006a and 007: token counts and costs are pulled from the API providers' own console logs (Anthropic console for 006a, OpenRouter console for 007). Bills reported by the user.
006b and 006c: the Anthropic console has no record of these runs — they were executed by a Claude Code session, which records every API call's usage object (input_tokens, cache_creation, cache_read, output_tokens) in the session's local JSONL transcript at ~/.claude/projects/<project>/<session>.jsonl for parent calls and ~/.claude/projects/<project>/<session>/subagents/agent-*.jsonl for spawned Task sub-agents. Totals are summed across the parent + all sub-agents for each experiment session. Costs apply Anthropic Opus 4.7 list rates.
Normalisation: Opus normalisation multiplies a Sonnet bill by 5.00× (Anthropic prices Opus at uniformly 5.00× Sonnet across input, cache, and output buckets). Sonnet normalisation divides an Opus bill by 5.00×. 007's normalisation re-costs its OpenRouter token mix (~0.93 M input, ~0.04 M output) against Anthropic list rates assuming lib/run_dialogue.py-style cache_control on ~88% of input. The mid-point estimates ($5.65 at Opus, $1.13 at Sonnet) sit inside a range that reflects how much of the input would actually have been cache-eligible.

• WORK INSTRUCTION 1:
Do these statements agree with the cost-accounting notes? For each, answer yes or no and quote the deciding words.
(a) The Anthropic console holds records of runs 006b and 006c.
(b) Anthropic charges 5.00× as much for Opus as for Sonnet across the input, cache, and output buckets.
(c) Token counts and costs for 007 come from the OpenRouter console.
• WORK INSTRUCTION 2: According to the cost-accounting notes, what share of input does 007's normalisation assume carries cache_control?
• WORK INSTRUCTION 3: In the cost-accounting notes, restate the stretch from "006a and 007: token" through "by the user.", substituting "dashboard records" for "console logs".
None of this work draws on the listing.

• DATA EXTRACTS:
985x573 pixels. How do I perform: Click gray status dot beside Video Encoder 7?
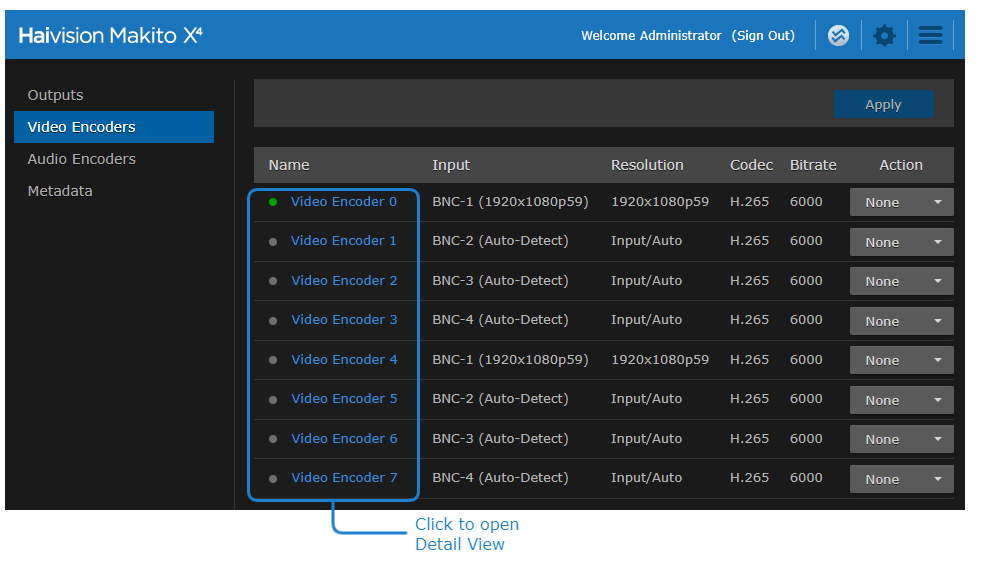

--

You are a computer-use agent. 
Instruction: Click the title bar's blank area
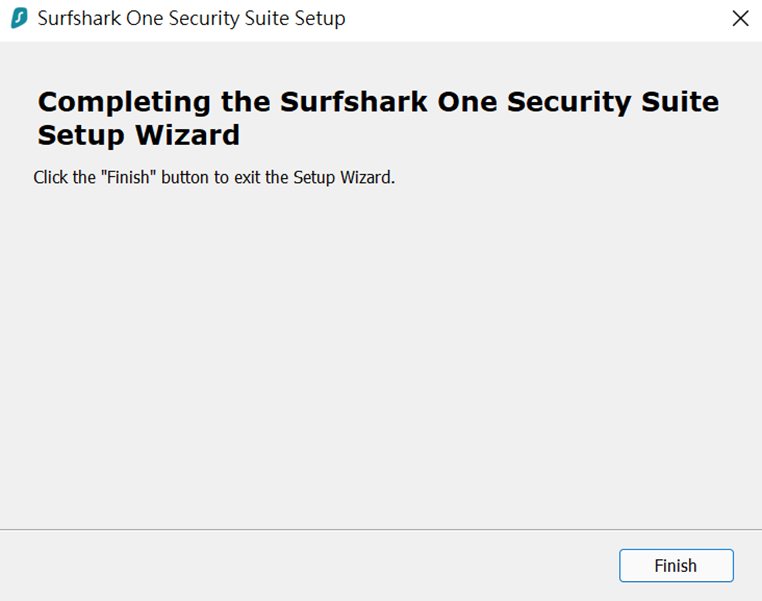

• YOUR RESPONSE 1:
(a) No: "the Anthropic console has no record of these runs"
(b) Yes: "Anthropic prices Opus at uniformly 5.00× Sonnet across input, cache, and output buckets"
(c) Yes: "OpenRouter console for 007"

• YOUR RESPONSE 2: About 88% of input.

• YOUR RESPONSE 3:
006a and 007: token counts and costs are pulled from the API providers' own dashboard records (Anthropic console for 006a, OpenRouter console for 007). Bills reported by the user.